La promessa di libertà della vita nomade mi aveva quasi persuaso ad unirmi a loro. Qualcuno in verità l’ha fatto: a poco a poco la loro comunità si è ampliata e trasformata, raccogliendo una quantità di volontari, soprattutto giovani, studenti, attivisti. Alcuni si uniscono solo per brevi periodi, altri hanno compiuto una scelta di vita; ognuno alla fine ha la propria storia.

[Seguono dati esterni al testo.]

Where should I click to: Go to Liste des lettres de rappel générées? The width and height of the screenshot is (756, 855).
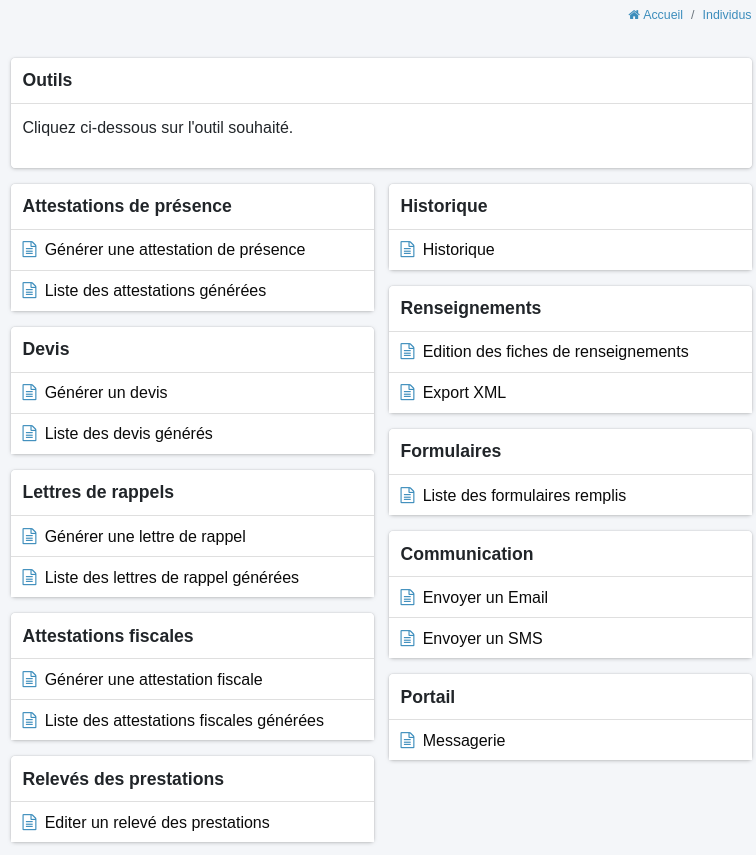[x=171, y=578]
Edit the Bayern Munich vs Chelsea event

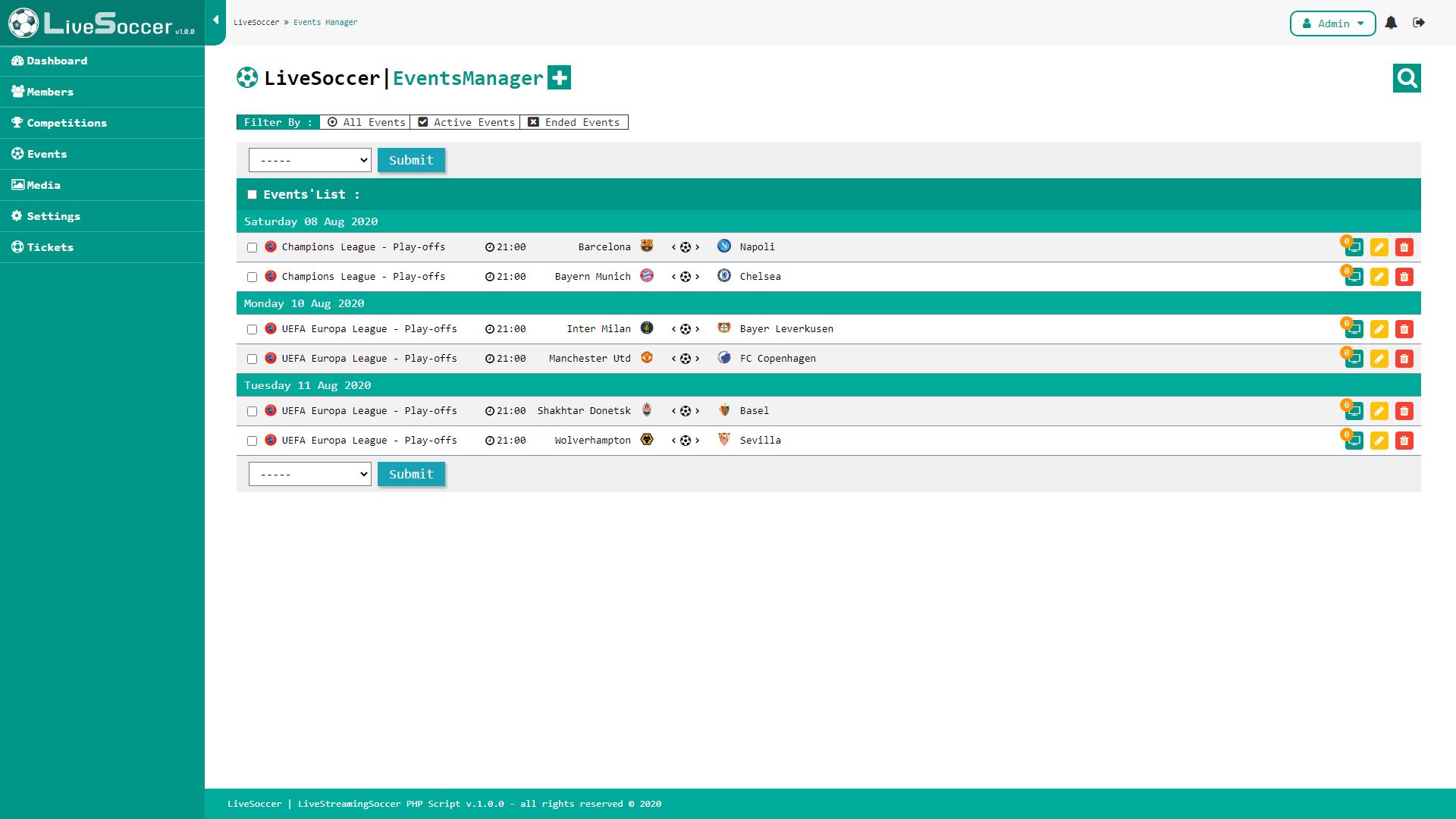tap(1379, 277)
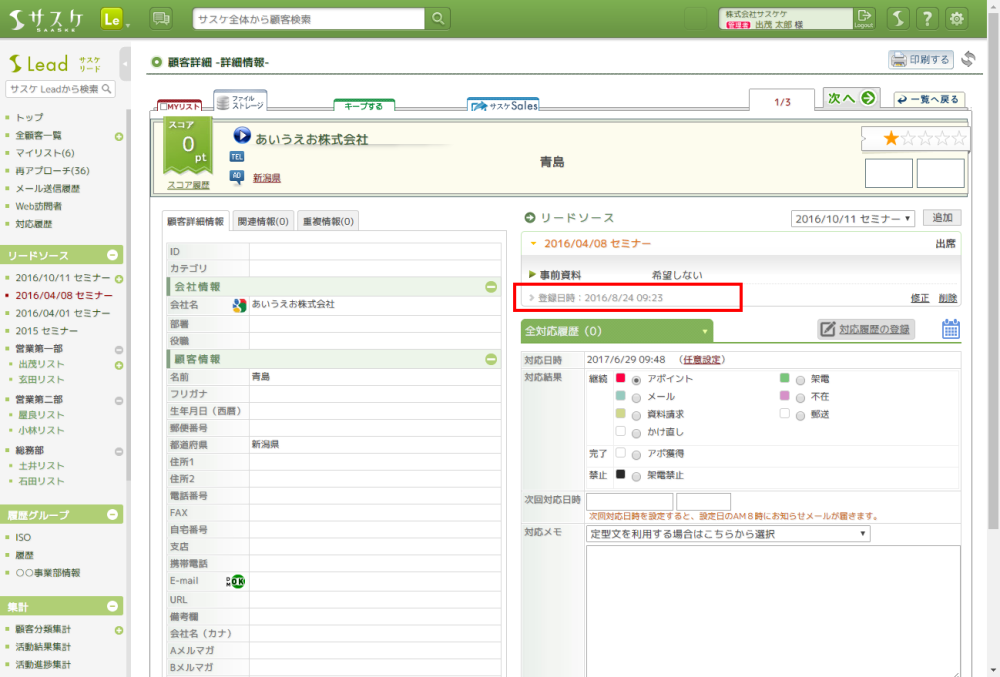Open the calendar icon beside 対応履歴の登録

(x=951, y=329)
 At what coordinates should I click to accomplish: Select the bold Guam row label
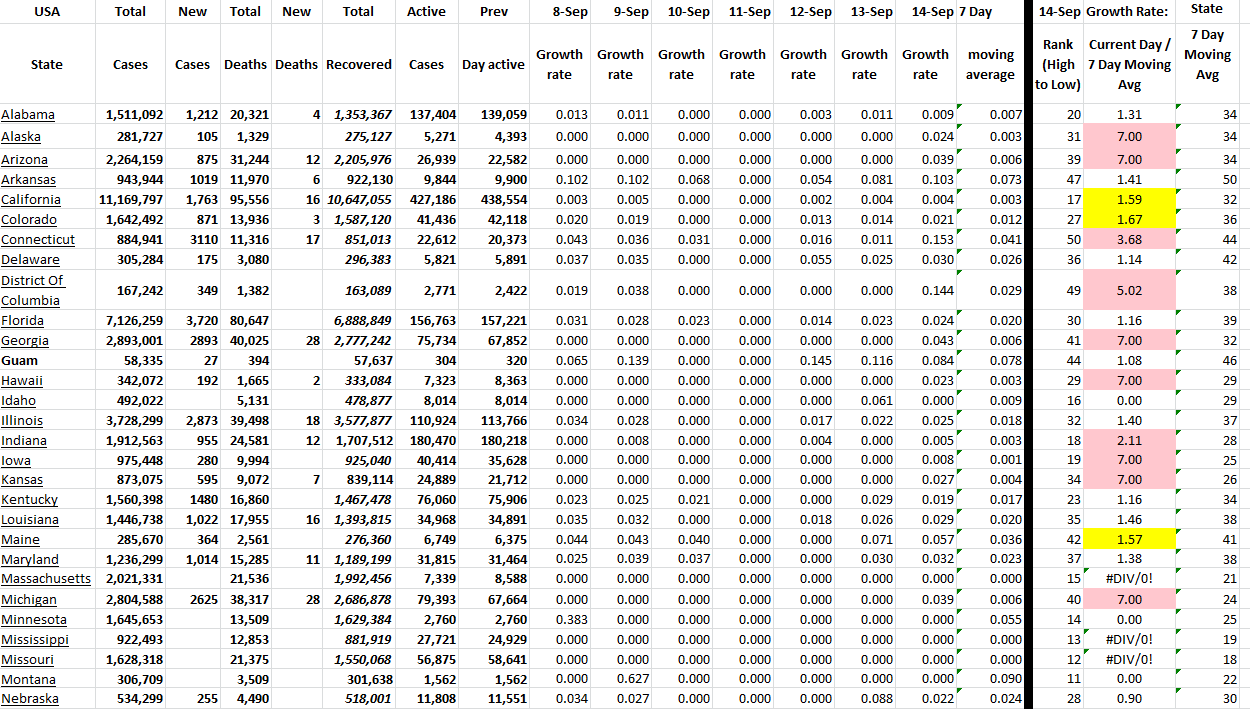click(x=19, y=361)
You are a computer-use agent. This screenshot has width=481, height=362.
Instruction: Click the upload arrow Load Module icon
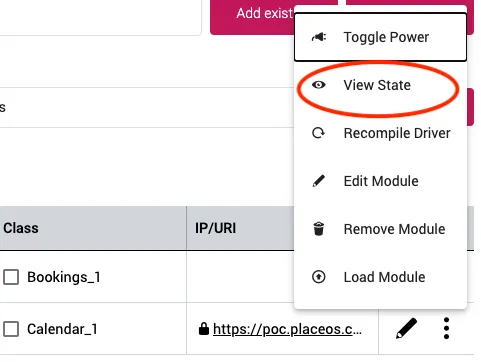point(319,277)
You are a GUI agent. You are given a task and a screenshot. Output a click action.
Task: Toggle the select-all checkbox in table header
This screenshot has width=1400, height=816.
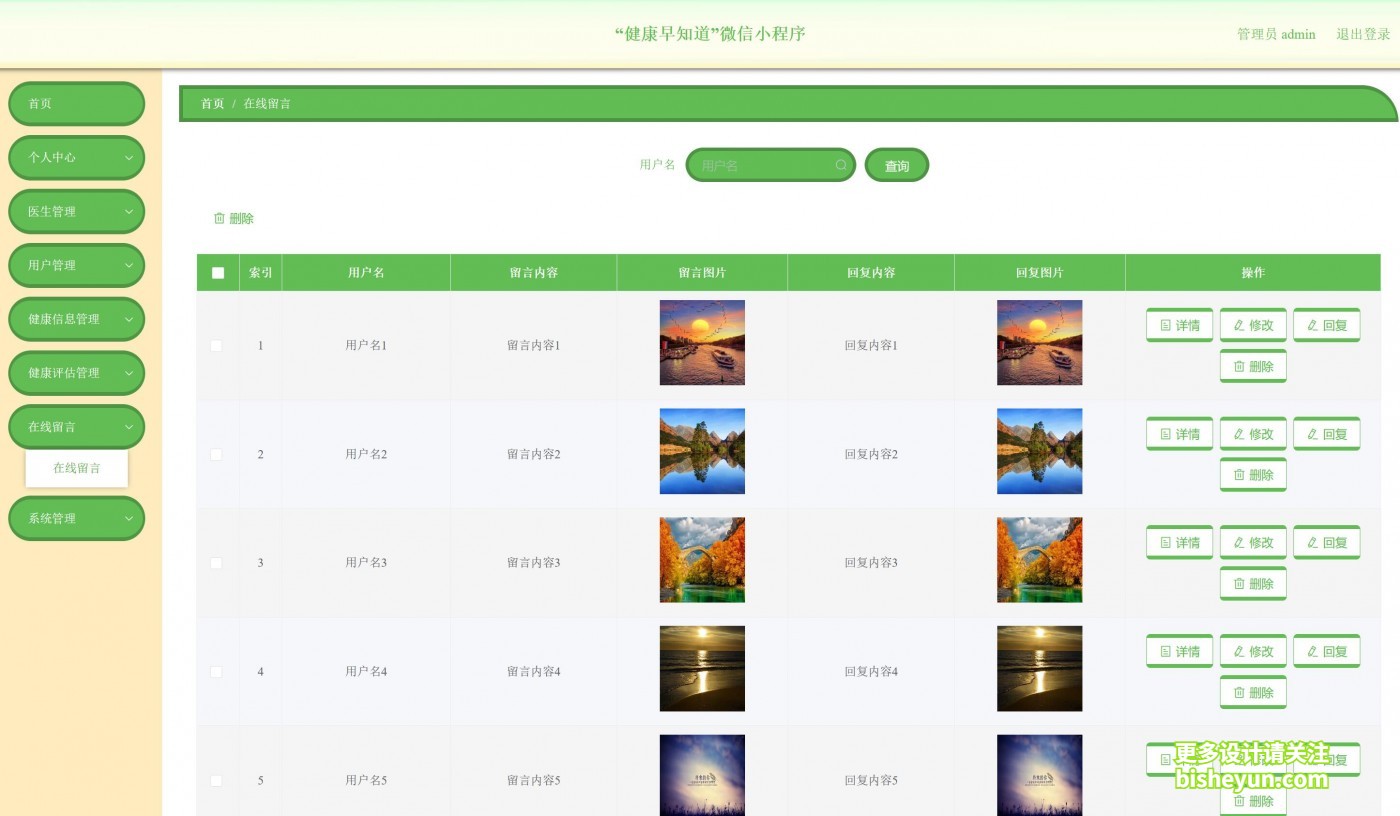[x=217, y=271]
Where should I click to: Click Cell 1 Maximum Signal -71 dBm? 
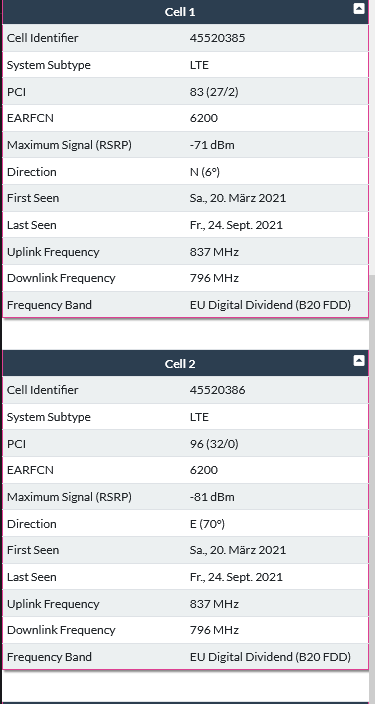click(x=212, y=145)
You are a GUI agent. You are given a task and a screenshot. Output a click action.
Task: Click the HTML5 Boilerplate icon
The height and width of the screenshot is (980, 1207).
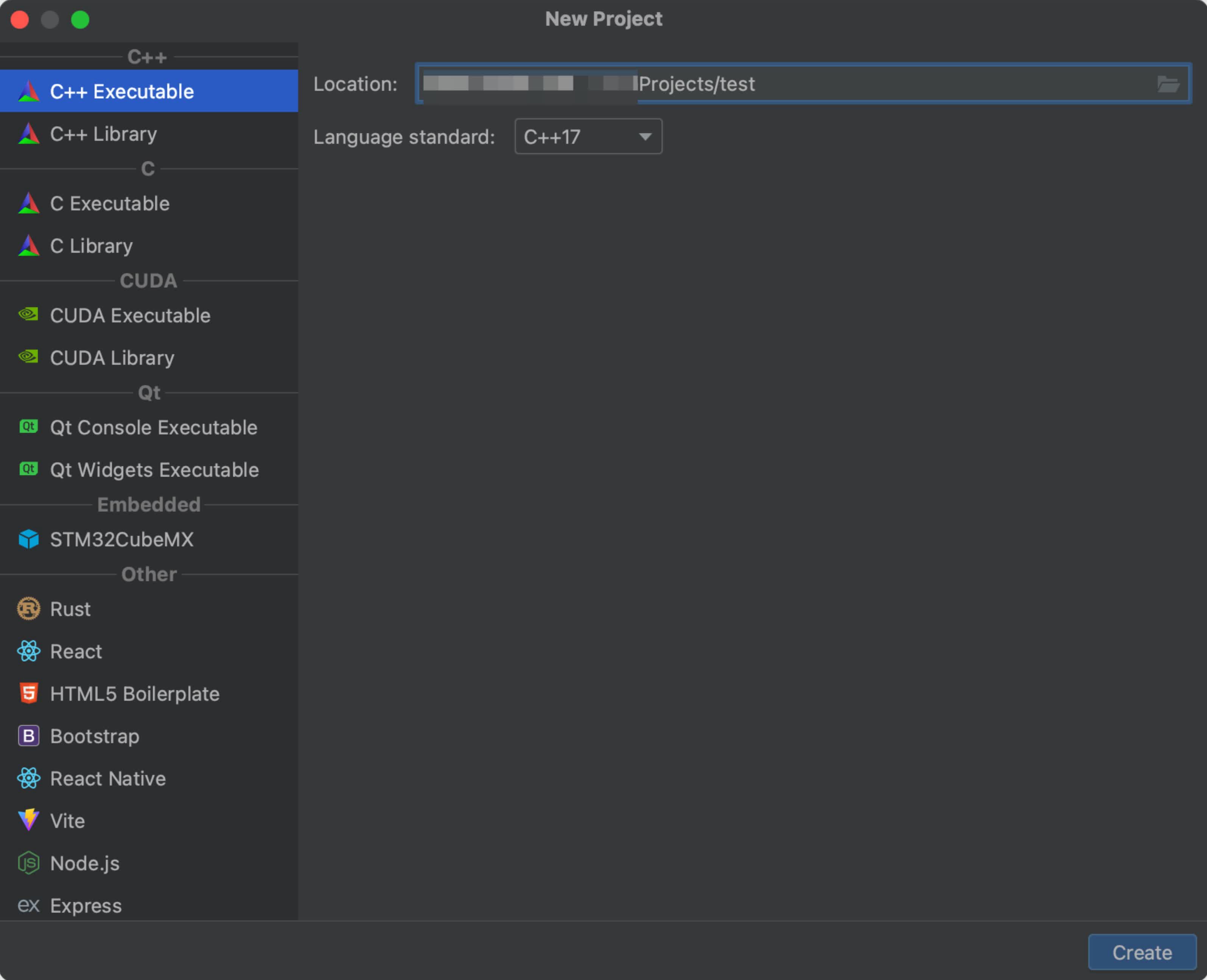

Se non sei aggiornato, adesso capita che tu non riesca quasi più a distinguere chi di noi sia uno di loro o viceversa, per cui finisce che ci si saluta tutti per strada con lo stesso affetto di prima. Ormai sono così numerosi che intralciano continuamente il flusso, ma il turista affascinato dalla loro presenza non ne risente troppo e il veneziano ha le sue scorciatoie segrete. Comunque ora, così come erano apparsi, se ne sono andati. Credevamo non avessero meta e invece alla fine hanno trovato l’uscita. Se ne parla ancora, interrogandosi sulla natura della loro operazione, e non si sa se definirli selvaggi, iconoclasti, provocatori o anarchici. I conservatori insistono a definirli zingari, per i più cinici sono solo dei matti. Forse erano artisti. La città ha sofferto per poco la loro scomparsa, ma solo perché ha recuperato in fretta le vecchie insofferenze e la primitiva usanza di pubblico decoro, che lenisce ma non cura. Decora, appunto. L'autenticità della loro presenza, che non rivendicava idoneità né diritti per il solo fatto di sussistere, ci ha destabilizzati. Si comportavano come se Venezia fosse un luogo abbandonato, una carcassa pronta a ospitare un nuovo ciclo di vita, e questo ha di fatto trasformato noi cittadini in fantasmi. Della loro permanenza qui, ho percepito un dubbio nei cittadini: Ma se Venezia è morta e il ciclo della vita già se ne sta riappropriando noi chi siamo? Fantasmi?

In questo senso sono stati una presenza scomoda: hanno reso evidente il paradosso per cui Venezia si conserva identica a sé stessa: si finge morta per non morire.